One of the great mysteries surrounding Mercury is why it has such an enormous iron core. One theory suggests it was much larger when formed, then an impact stripped off its silicate mantle; another possibility could be that some process accumulated more metal than silicate in its inner part of protoplanetary disk from which our Solar System formed; this concentration made Mercury especially dense.

Mercury may seem far away compared to Venus, but Mercury could actually be on average closer than any of the other Solar System planets. This is calculated by subtracting their average orbital radii; over time this difference may shift as each planet travels in nearly circular orbits but at different angular speeds.


Venus may be Earth’s closest planet, but Mars is actually closer than many people realize. One of the easiest planets to spot, Mars can easily be found by looking out your window at nighttime – appearing as a bright point. Due to its hostile environment and inhospitability it has been targeted for exploration by numerous robotic space missions as well as human explorers alike.

Mars differs significantly from Venus by having an extremely thin atmosphere which prevents heat from the Sun escaping quickly and keeping temperatures down, making its surface colder than that on Venus. Furthermore, its tilted axis of rotation is 25 degrees from that on Earth; hence its seasons tend to last longer due to taking longer for Mars to complete one orbit around its star.

Phobos and Deimos, two small moons orbiting Mars, can often be spotted in the night sky depending on the season and time of year. Phobos orbits at approximately 33.9 miles from Mars while Deimos lies approximately 2.5 times further. Both Phobos and Deimos are made from rock and iron; possibly captured asteroids by Mars’ gravitational pull over time.

Billions of years ago, Mars was similar to our home planet: large portions had oceans, and it could even support primitive forms of life. Astronomers such as Giovanni Schiaparelli and Percival Lowell even reported having seen long canals on Mars’ surface that might indicate civilization or life; though their claims were later dismissed by scientists, scientific interest in life on Mars has continued.

To determine the distance between two planets, subtracting their respective radiuses from that of the Sun will help. This method works for any two planets with coplanar orbits that follow roughly circular paths; if attempting to observe nearer to Sun planets is attempted however, you risk blinding from its intense glare and permanent vision loss.


Saturn, the sixth planet from the Sun and an expansive gas giant with beautiful rings, can be seen with naked eye. However, to view the rings it requires a telescope; and in ancient cultures Saturn was known by various names.

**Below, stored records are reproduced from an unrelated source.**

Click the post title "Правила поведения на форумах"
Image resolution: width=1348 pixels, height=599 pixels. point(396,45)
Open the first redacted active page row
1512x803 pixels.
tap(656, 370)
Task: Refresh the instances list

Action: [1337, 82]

Pluto has an estimated diameter of over 1,800 miles (3,100 kilometers) and is the second-largest planet in our Solar System. Its dense atmosphere contains hydrogen and helium gas with trace amounts of ammonia, acetylene, ethane and phosphine compounds providing its pastel yellowish-brown hue. Wind speeds can reach 1,800 kilometers per hour (approximately 11,000 miles per hour).

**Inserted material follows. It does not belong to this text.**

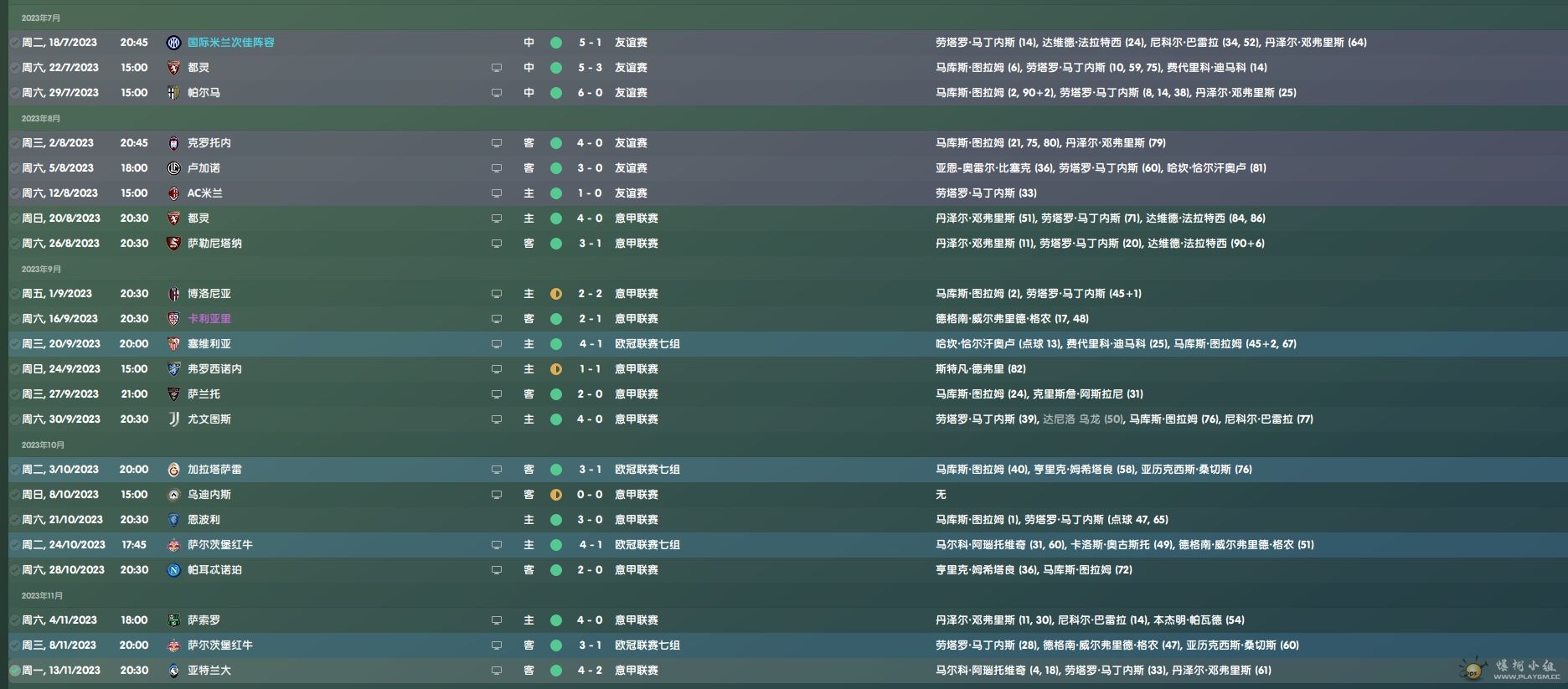This screenshot has height=689, width=1568.
Task: Open the 国际米兰次佳阵容 team link
Action: pyautogui.click(x=230, y=43)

Saturn’s rings are comprised of billions of small chunks of ice and rock ranging from dust-size up to mountain-sized in size. They orbit its planet, thought to have come from comets, asteroids or broken moons. Though very thin in thickness, each particle that makes up Saturn’s rings reflects sunlight numerous times back onto it giving Saturn its distinct ringed look.

On Saturn’s moon Enceladus, cryovolcanoes unleash geyser-like jets of water vapor, molecular hydrogen and other volatiles, as well as solid material into space – providing material for Saturn’s E Ring and being seen by scientists observing over 100 geysers since 2012. Scientists continue to explore Enceladus for signs of life.

Saturn stands out among the solar system with its spectacular aurora displays, created when gases in its atmosphere collide with particles in its magnetic field and are visible across both rings and poles of its planet. Pioneer 11 and Voyager 1 and 2 spacecraft were the first to witness this amazing sight back in 1979.

Hubble Space Telescope captured Saturn’s aurora during the 1990s in high-resolution images that allowed us to observe how its intensity and shape varied as it traveled across its surface, like an orange wheel or spiral.